Dataset records
◆ ◆ ◆ ◆ ◆ ◆ ◆
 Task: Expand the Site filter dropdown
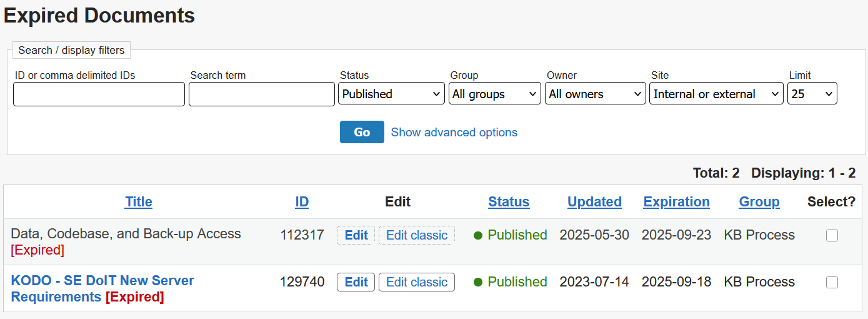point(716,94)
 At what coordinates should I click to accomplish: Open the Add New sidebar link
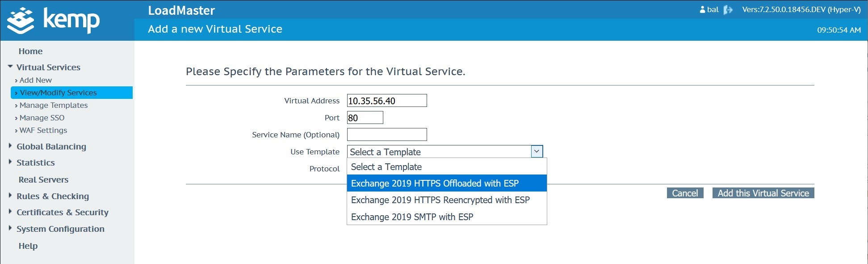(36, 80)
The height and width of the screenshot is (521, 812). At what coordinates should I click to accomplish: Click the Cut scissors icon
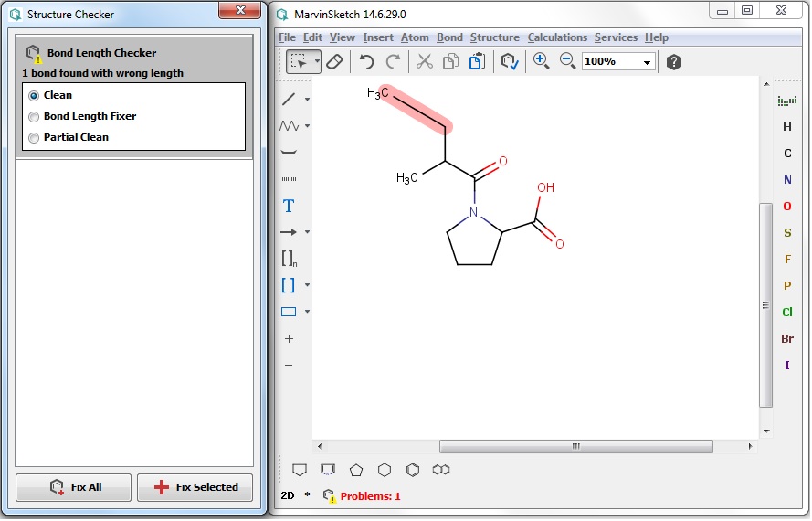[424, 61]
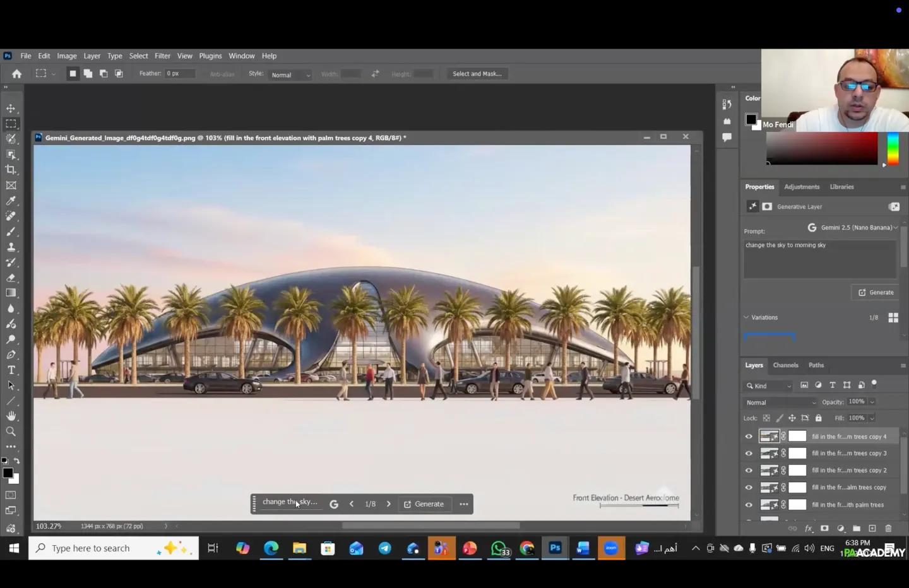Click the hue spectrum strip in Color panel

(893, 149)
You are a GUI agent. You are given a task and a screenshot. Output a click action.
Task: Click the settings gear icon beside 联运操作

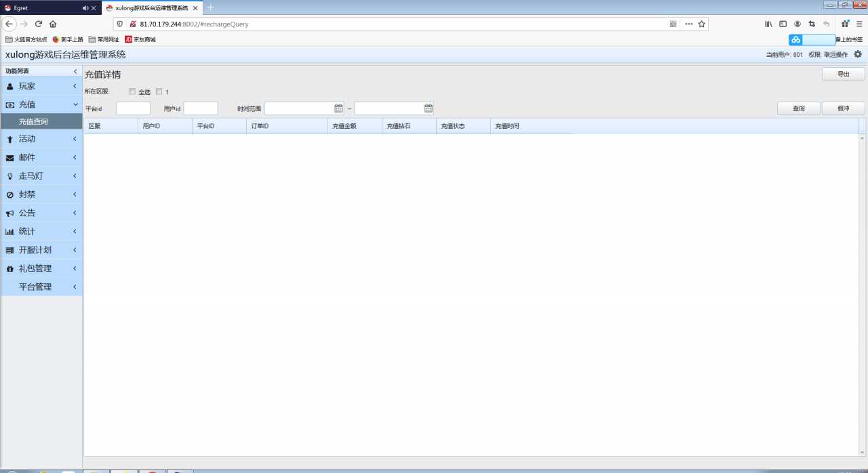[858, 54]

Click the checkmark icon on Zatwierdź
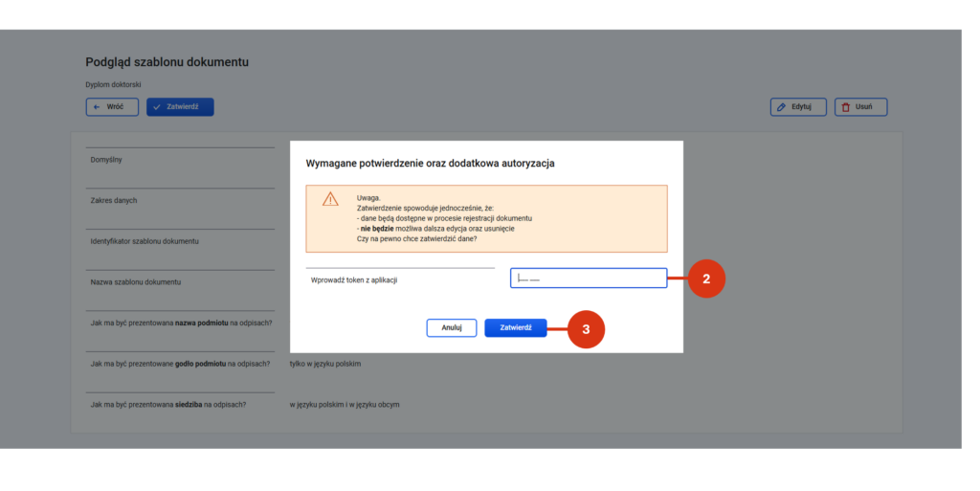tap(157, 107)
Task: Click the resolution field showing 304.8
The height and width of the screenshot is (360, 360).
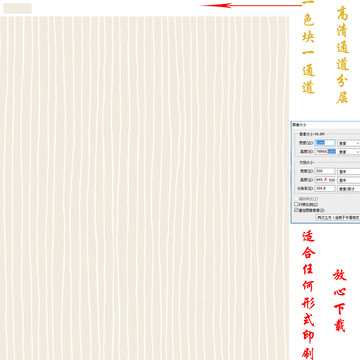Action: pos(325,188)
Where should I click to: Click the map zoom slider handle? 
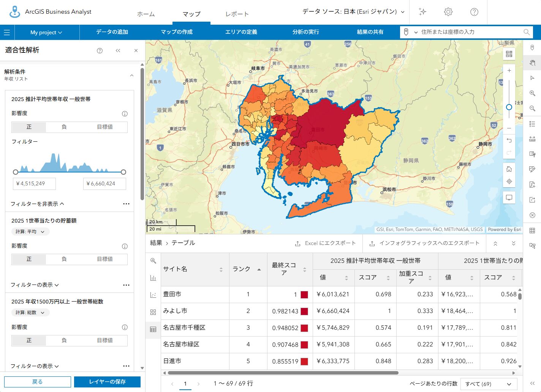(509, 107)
◆ ◆ ◆ ◆ ◆ ◆ ◆
### [PROBLEM DETAILS]
Output every record verbatim, skipping images.

### [RESPONSE FOR THIS EXERCISE]
 Task: Expand the Site filter dropdown
point(716,94)
 At what coordinates should I click to accomplish: Open the Add New sidebar link
(36, 80)
The height and width of the screenshot is (521, 812). At what coordinates should I click to accomplish: Click the Cut scissors icon
[424, 61]
Click the hue spectrum strip in Color panel

(893, 149)
You are a GUI agent. You are given a task and a screenshot. Output a click action.
Task: Click the settings gear icon beside 联运操作

[858, 54]

Click the checkmark icon on Zatwierdź
tap(157, 107)
Task: Click the resolution field showing 304.8
The height and width of the screenshot is (360, 360).
Action: pos(325,188)
Where should I click to: Click the map zoom slider handle? 
(509, 107)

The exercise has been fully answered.